Dominik Żukowski jest kolejnym Polakiem, który obrał włoski kierunek. Młody rozgrywający od przyszłego sezonu będzie bronił barw Folgore Massa, będąc pierwszym obcokrajowcem w tej drużynie. – To dla mnie wielkie wyzwanie – podkreślił Dominik Żukowski.
Dominik Żukowski w minionym sezonie grał w Lechii Tomaszów Mazowiecki. W nowym sezonie czekają na niego nowe wyzwania, bowiem przeniósł się do Włoch, gdzie będzie grał w Folgore Massa. – Wszystko wydarzyło się bardzo szybko. Miałem już kontakt z dyrektorem sportowym klubu, Ruggiero przed finałem play-off z zespołem z Palermo. Postanowiliśmy, że w przypadku awansu do A3 usiądziemy do podpisania kontraktu. Kilka dni po wywalczeniu awansu klub zadzwonił do mnie. W krótkim czasie dopięliśmy wszystkie szczegóły – wyjaśnił Dominik Żukowski.
Będzie on pierwszym zagranicznym ogniwem Folgore Massa, a klub wiąże z nim spore nadzieje. – To dla mnie wielkie wyzwanie. Klub bardzo we mnie wierzy. Brakuje mi słów, aby określić wspaniałe powitanie ze strony klubowych działaczy. Mam zaszczyt być częścią historii Folgore Massa – podkreślił 21-letni zawodnik.
Młody rozgrywający w siatkówkę zaczął grać w wieku 12 lat. – Nie otrzymałem siły fizycznej jako naturalnego daru, więc trudno byłoby mi się odnaleźć na innej pozycji na boisku. Z biegiem czasu pokochałem rolę rozgrywającego i już bym jej nie zmienił – wyznał młody rozgrywający.

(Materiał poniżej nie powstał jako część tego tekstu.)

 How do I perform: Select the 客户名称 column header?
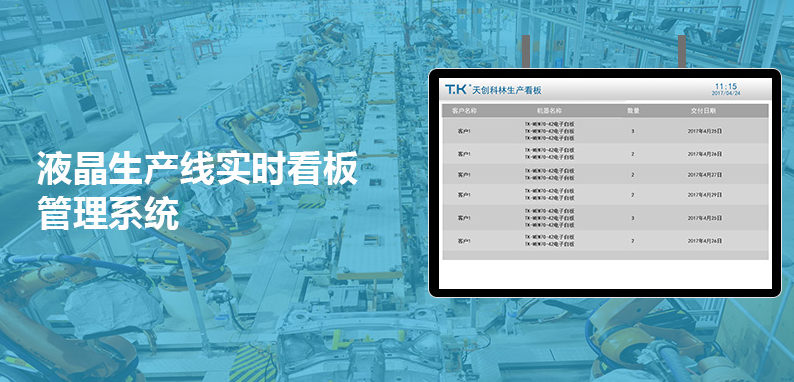(x=465, y=110)
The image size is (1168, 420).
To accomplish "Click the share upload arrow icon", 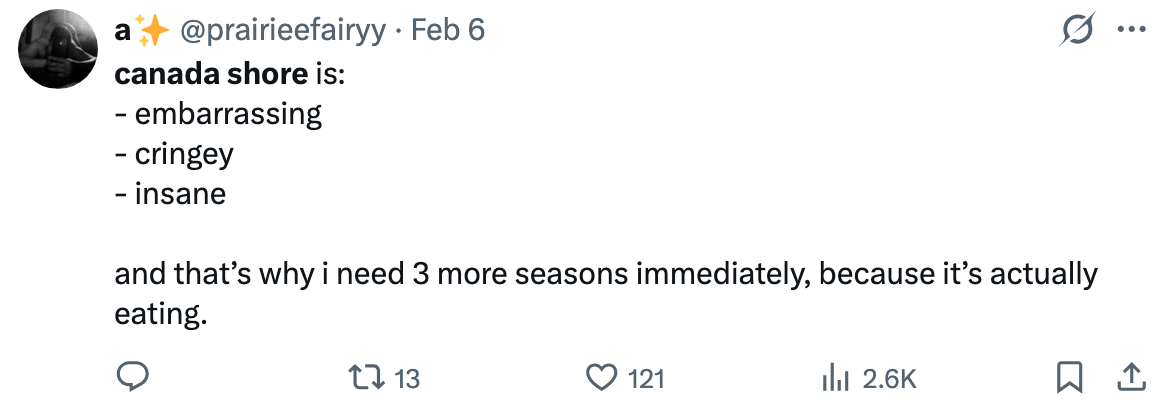I will [x=1129, y=377].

Nie spodziewa się on znaczących różnic w treningach we Włoszech. Liczy, że szybko odnajdzie się w nowym zespole, który będzie jednością. – Polska i Włochy to dwa czołowe narody, jeśli chodzi o świat siatkówki. Dlatego uważam, że nie będzie nadmiernych różnic pod względem profesjonalnego podejścia do treningu, metod pracy i dbałości o każdy szczegół gry. Mam wysokie oczekiwania i zrobię co w mojej mocy, aby osiągnąć wyznaczone cele. Nie mogę się doczekać rozpoczęcia sezonu. Jestem pewien, że powstanie świetna grupa, która będzie cechowała się spójnością i jednością, czyli elementami, które niezbędne są do przezwyciężenia negatywnych chwil i cieszenia się pozytywnymi – zakończył Dominik Żukowski.